- Document -
++++++

« Il n’y a jamais personne qui fait ça » - Retour sur le projet d’été du quartier Querelle – Jonas Guyaux et Jean-Nicolas Kaltvenzeff
Cet été, un projet à vocation communautaire a vu le jour dans le quartier Querelle situé dans les Marolles. Il a principalement rassemblé de jeunes adultes (de 17 à 26 ans) et des femmes (d’une cinquantaine d’années et plus). Même si on ne peut pas dire que ces publics se soient véritablement mélangés, des échanges rares en temps normal ont pu avoir lieu. Les « au fait, ils sont gentils » des personnes âgées ou les « madame on ne vous oubliera pas » des jeunes laissent entrevoir une méthode de travail social qui crée des ponts entre différents publics et cassent les idées reçues de part et d’autre. Que cela donnerait-il si les politiques, à la place des réponses sécuritaires et violentes, investissaient massivement dans ce type d’initiative ?
Le projet est né avec le “groupe logement” du quartier Querelle (un collectif d’habitant·es qui se mobilise pour le dédommagement des problèmes rencontrés dans leurs appartements). C’est là que Jean-Nicolas, Relais d’Action de Quartier dans les Marolles, a pu mieux connaitre la réalité du territoire. Lors des réunions, un sujet revenait régulièrement sur la table : le sentiment d’insécurité des habitant·es.
« Ce sentiment d’insécurité chez les habitants je le ressentais lorsqu’on discutait du logement. À chaque fois, la question de l’insécurité était présente. Et nous on ne savait pas trop comment la saisir... »
Quelques temps plus tard, l’équipe de l’Entraide des Marolles décide, avec l’aval des habitant·es, de répondre à un appel et de construire un projet d’occupation de l’espace public. L'idée de venir tous les mercredis, jeudis et vendredis d’été sur la place au bas des immeubles prend forme. Quant à la méthode, elle correspond à celle du travail communautaire : les projets se construisent collectivement avec ceux et celles qui le souhaitent.

++++++

- Données fournies -
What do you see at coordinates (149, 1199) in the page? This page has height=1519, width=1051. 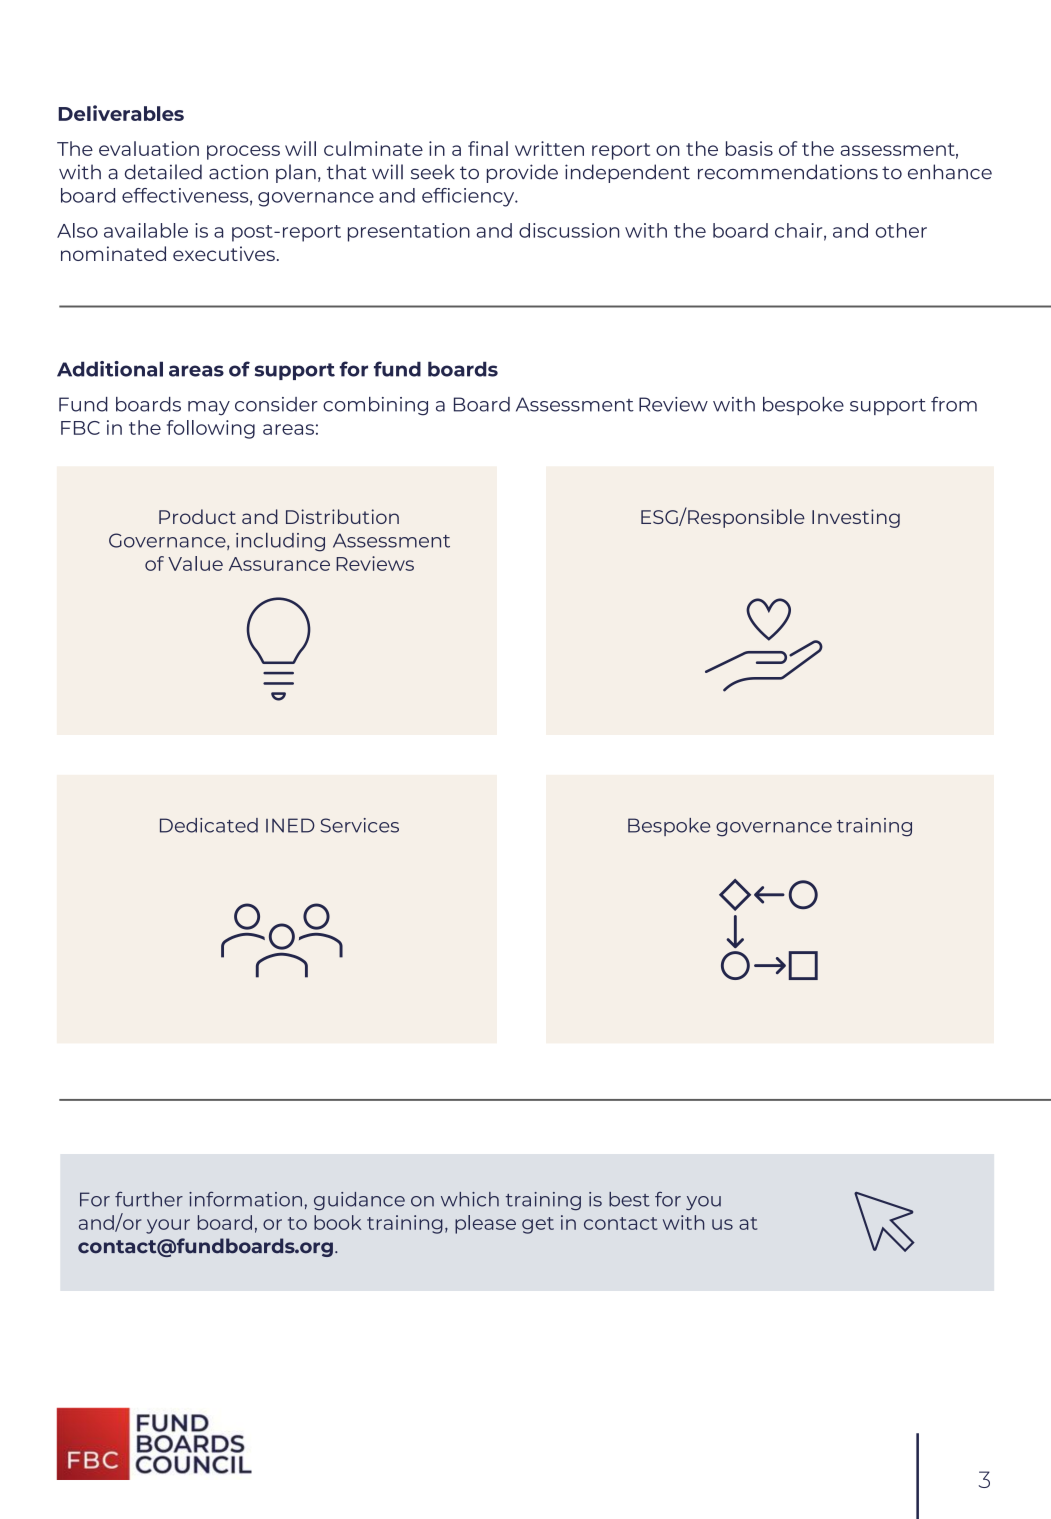 I see `further` at bounding box center [149, 1199].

++++++

- Objectif énoncé 1 -
Traduisez en anglais cette phrase de l'article sur le quartier Querelle : « Lors des réunions, un sujet revenait régulièrement sur la table : le sentiment d’insécurité des habitant·es. »
- Objectif énoncé 2 -
Poursuivez l'article sur le quartier Querelle à partir de sa dernière phrase.
La liste forme un matériau distinct de l'article sur le quartier Querelle.

- Réponse rédigée 1 -
During the meetings, one subject kept coming up: the residents' feeling of insecurity.

- Réponse rédigée 2 -
« L’idée était de développer des dynamiques de vivre ensemble, d’amener des discussions et potentiellement, si les habitant·es étaient preneurs·euses, c’était aussi améliorer l’espace public. Par exemple construire du mobilier urbain ou des choses comme ça. Donc l’objectif c'était de créer un espace de rencontre entre les personnes pour créer du lien mais aussi, dans la vision du travail communautaire, pouvoir tirer des fils et créer des dynamiques à plus long terme avec les personnes motivées. »
Une dynamique se met alors en place. L’équipe des BRI-Co[1] de la FdSS vient soutenir le projet en amenant un renfort logistique et réflexif. Les “Ateliers du geste” organisent des chantiers menuiserie auxquels les jeunes participent afin de construire ou améliorer le mobilier urbain de la place. Les femmes présentes depuis le début du projet proposent de lancer une auberge espagnole tous les jeudis. Des barbecues prennent place et ramènent un nombre important de personnes du quartier. Toutes ces activités sont portées par les habitant·es.
Dans ce contexte, des interactions entre des publics peu habitués à se côtoyer émergent et même si cela semble très timide les situations de rencontre laissent entrevoir les bénéfices de ce genre d’initiative.
« Je pense que ça peut venir travailler le sentiment d'insécurité mais c’est très très lent. Ce qu’on a fait c’est une expérimentation qui a donné de beaux espoirs, il faut qu’on continue. Mais les femmes âgées et les jeunes ont partagé un espace proche... Je ne dis pas qu’ils se mélangeaient mais il y a eu des moments intéressants : une femme qui apporte des assiettes aux jeunes qui lui répondent : “Madame on ne vous oubliera pas, si vous avez des problèmes vous venez nous chercher”. Ou bien des femmes qui disent “Mais c’est chouette maintenant les jeunes on les connait, on les rencontre, on voit qui ils sont. Si on les croise le soir on saura qu’ils sont très gentils. Il y avait souvent cette phrase “au fait ils sont très gentils”. »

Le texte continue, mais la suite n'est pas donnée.